Au-delà du contenu des documents, le moment de leur publication a également occasionné une vive passe d’arme entre WikiLeaks, les soutiens de Hillary Clinton et plusieurs médias américains. Les proches de la candidate démocrate accusent le site de faire le jeu de Donald Trump, et l’accusent, de manière à peine voilée, d’avoir acquis les fichiers du DNCleaks par le biais des services secrets russes.

WikiLeaks a nié à plusieurs reprises tout lien avec la Russie, et Moscou a, de son côté, qualifié ces accusations d’absurdes. Mais le calendrier de la publication des documents fait dire à de nombreux observateurs, dont le New York Times, que la date des DNCleaks a délibérément été choisie pour nuire à Hillary Clinton. Une accusation là aussi vivement démentie par WikiLeaks, qui explique avoir choisi de publier le premier jour de la convention démocrate uniquement pour bénéficier du « maximum de visibilité ».

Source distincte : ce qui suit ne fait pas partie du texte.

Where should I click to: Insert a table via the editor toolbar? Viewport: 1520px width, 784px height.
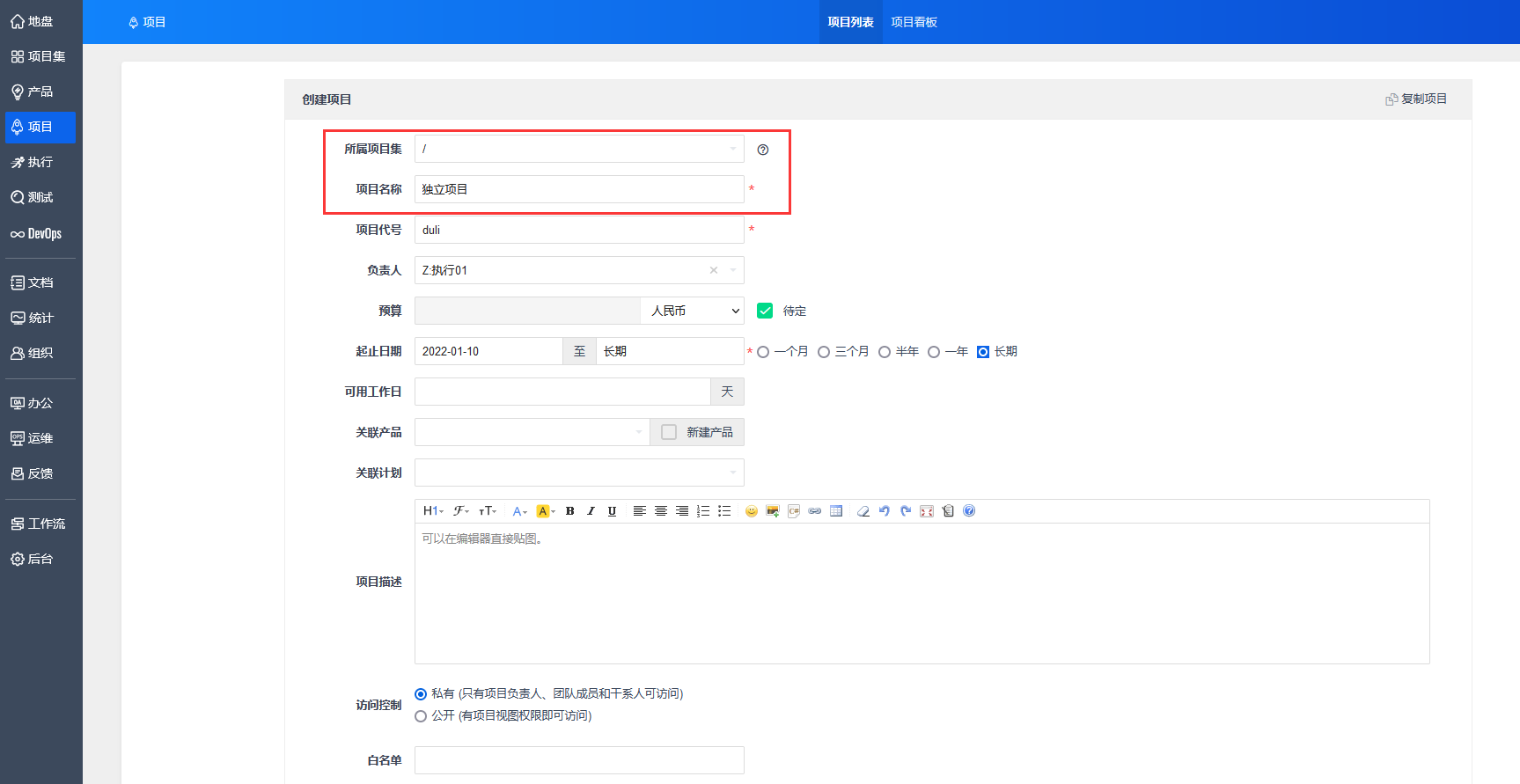click(x=836, y=511)
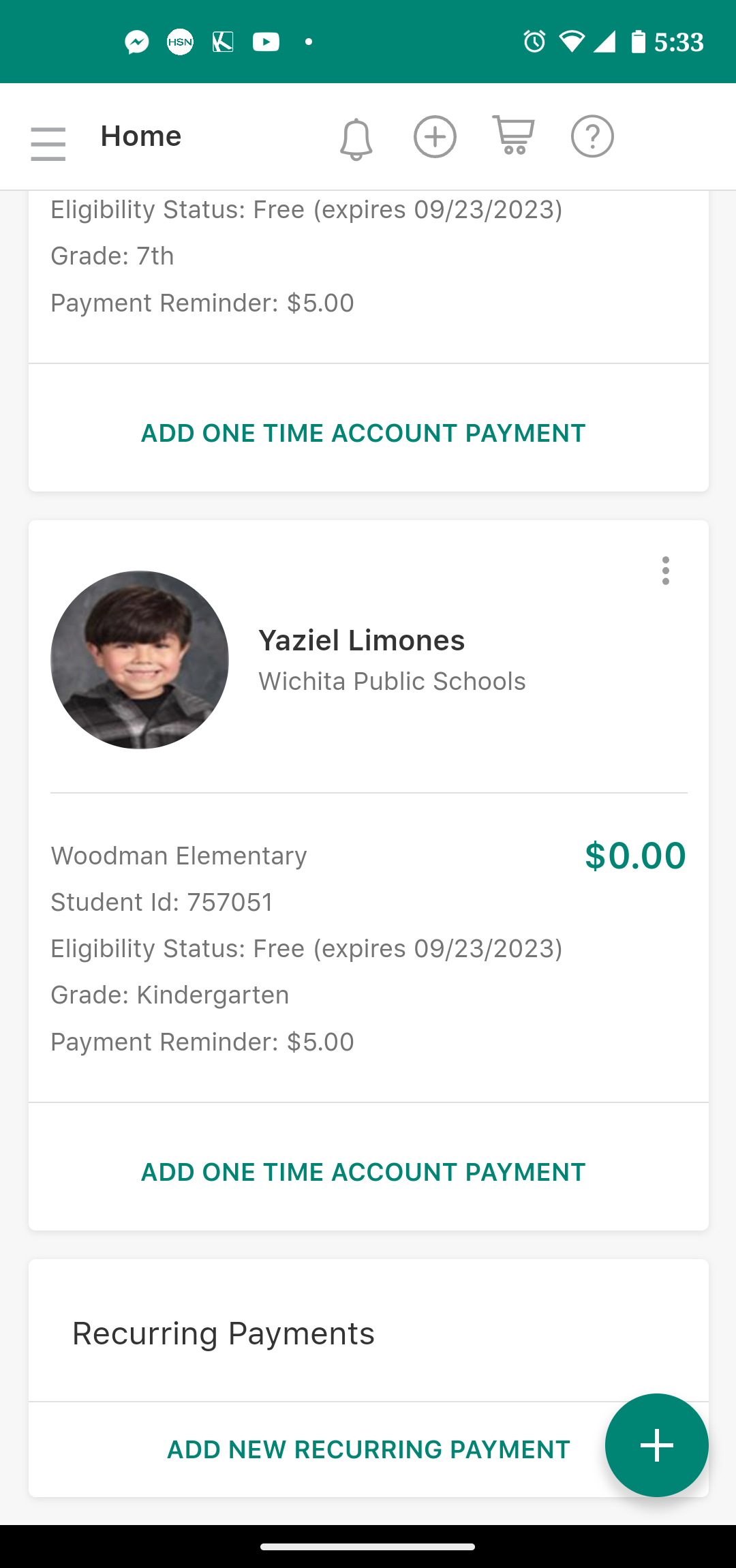Open notifications bell icon

tap(356, 139)
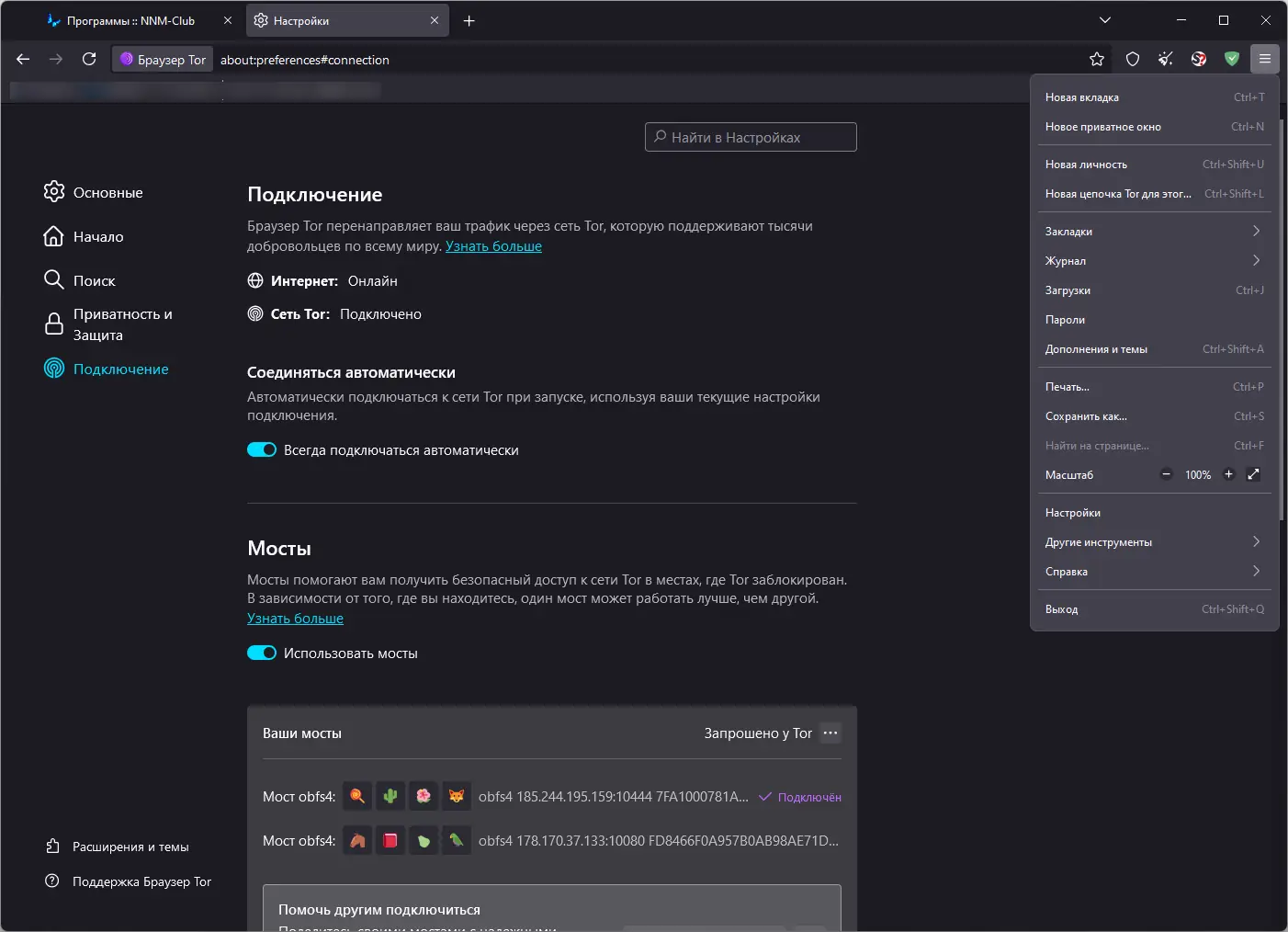Turn off Использовать мосты switch
Viewport: 1288px width, 932px height.
point(262,654)
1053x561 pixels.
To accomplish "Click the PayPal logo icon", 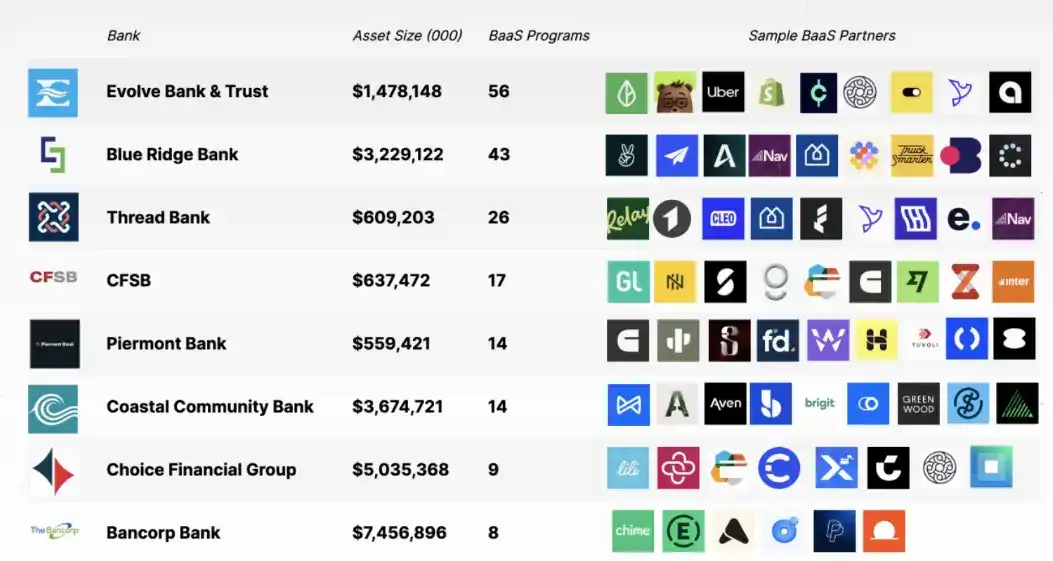I will (x=834, y=531).
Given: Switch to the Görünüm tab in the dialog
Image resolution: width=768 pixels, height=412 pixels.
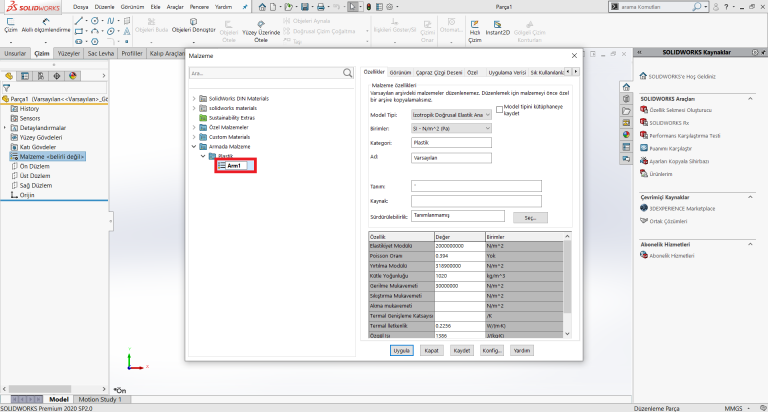Looking at the screenshot, I should point(400,73).
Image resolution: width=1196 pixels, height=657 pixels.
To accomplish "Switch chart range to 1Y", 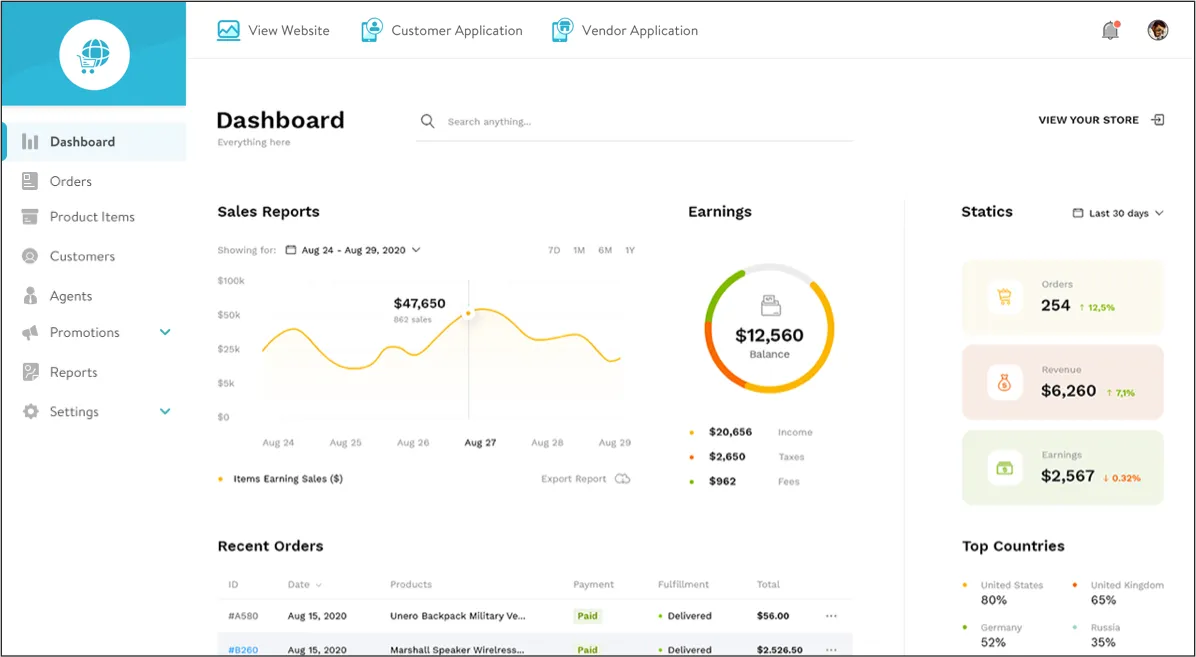I will pyautogui.click(x=630, y=250).
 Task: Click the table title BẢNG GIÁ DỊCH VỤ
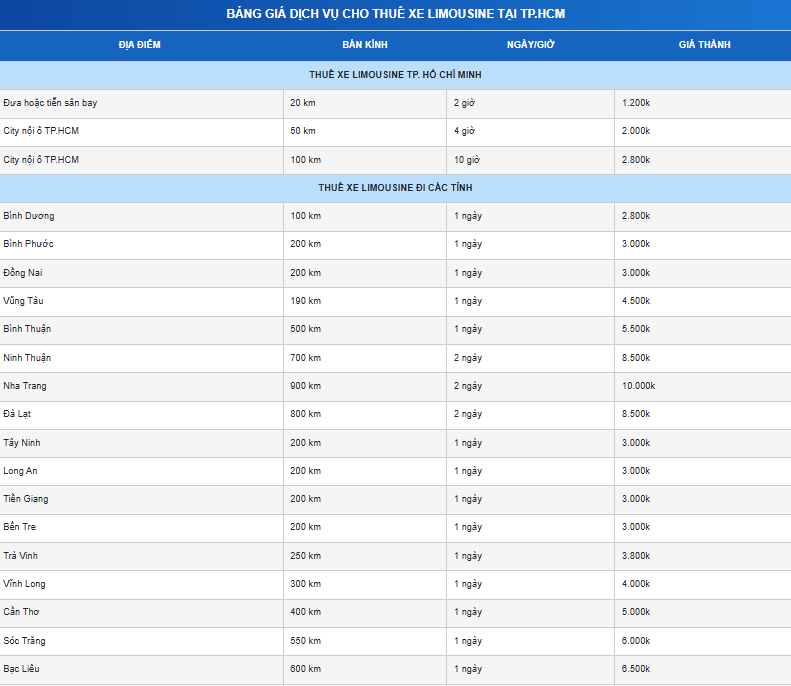[x=396, y=14]
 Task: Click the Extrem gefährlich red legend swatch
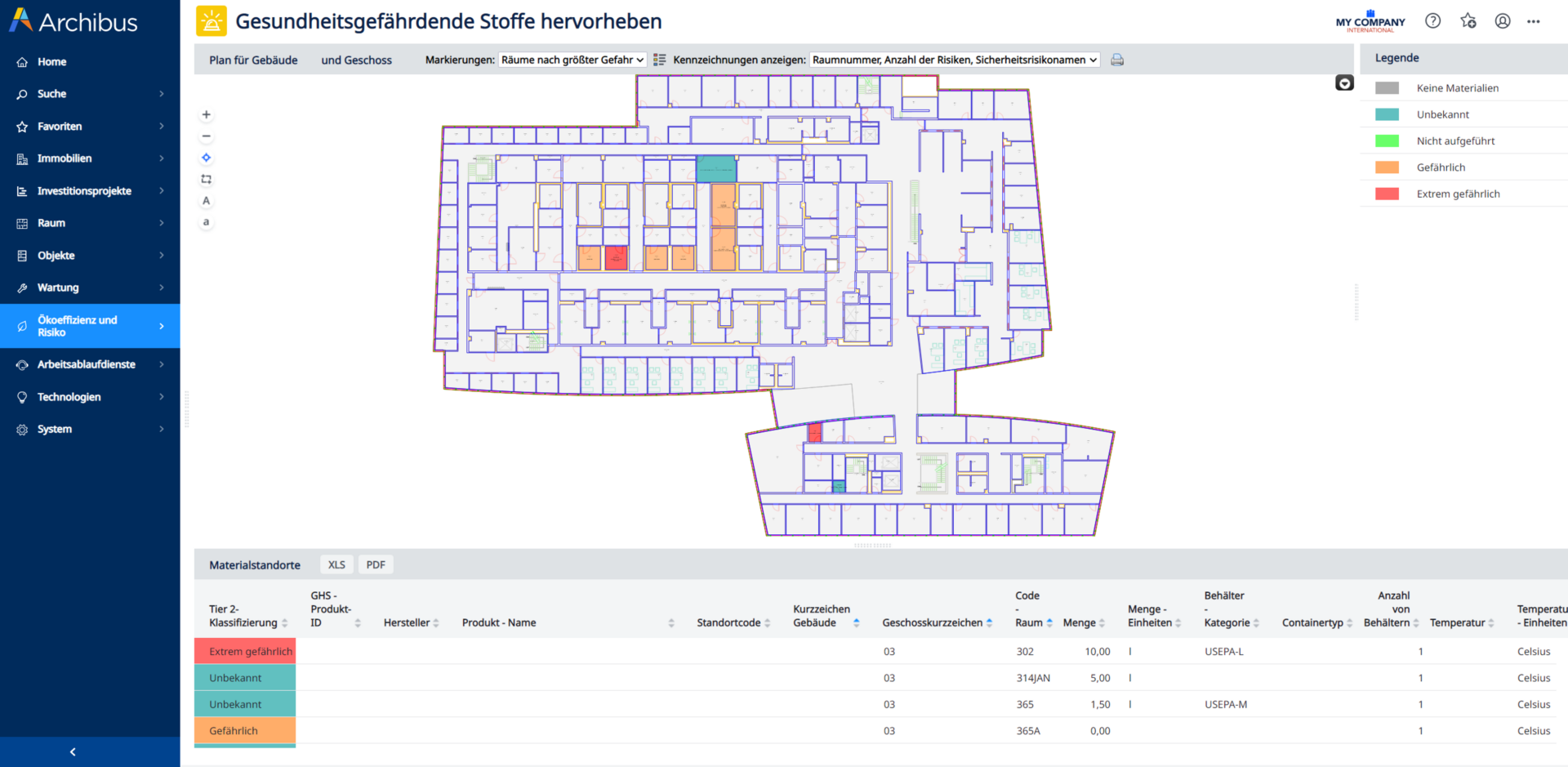click(1387, 194)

Multiplication des critiques

Depuis plusieurs semaines, WikiLeaks a fait l’objet d’une série de critiques sur sa manière de gérer plusieurs dossiers, y compris – c’est une nouveauté – de la part d’acteurs qui soutiennent habituellement le site de Julian Assange. Aux Etats-Unis notamment, de nombreuses personnalités dites « progressistes » ont peu apprécié de voir WikiLeaks prendre la défense de Milo Yannopoulos, journaliste et activiste néoconservateur banni de Twitter pour avoir à plusieurs reprises incité ses abonnés à harceler des personnes.

En France, la publication par WikiLeaks, sur son compte Twitter, d’images non censurées de l’attentat de Nice a également suscité une vague d’incompréhension. Pris à partie par le journaliste de Télérama, Olivier Tesquet, WikiLeaks a estimé que la publication de ces images était importante pour montrer la réalité « à ceux, à gauche comme à droite, qui veulent la balayer sous le tapis ».

Le site s’est aussi attiré de nombreux reproches après un tweet ambigu, accusé d’antisémitisme, que WikiLeaks a finalement supprimé en accusant les néonazis et les supporters de Hillary Clinton de l’avoir intentionnellement mal compris.

Les courriels de l’AKP

Cette semaine, le site a aussi été vivement critiqué pour sa présentation entourant la publication de ce qu’il appelle les « AKP e-mails », un ensemble d’environ 300 000 courriels piratés sur les serveurs du Parti de la justice et du développement, au pouvoir. WikiLeaks a expliqué avoir obtenu les documents il y a déjà quelque temps, mais avoir accéléré leur publication après le coup d’état raté du 15 juillet et la répression qui a suivi. Immédiatement après la publication des fichiers, le site de WikiLeaks a été bloqué en Turquie.

Seul problème : les courriels, présentés un peu hâtivement par une partie de la presse comme les « Erdogan Leaks », du nom du président turc, ne contenaient en réalité aucune révélation majeure, mais essentiellement des discussions de groupe banales et des messages envoyés par de simples citoyens au parti au pouvoir.

Là encore, la publication de ces informations, juste après la tentative de coup d’état, a provoqué de vives critiques de la part d’activistes et de journalistes turcs, mais c’est surtout un message publié sur les réseaux sociaux par WikiLeaks, avec un lien vers « la source complète » des données, qui s’est avéré le plus problématique.

La source complète, publiée sur le site Archive.org par le chercheur en sécurité Michael Best, qui a, depuis, reconnu avoir fait une erreur, contenait en effet une base de données électorale quasi complète, incluant des données personnelles et les adresses postales de citoyens turcs. Archive.org a ensuite supprimé l’accès aux documents.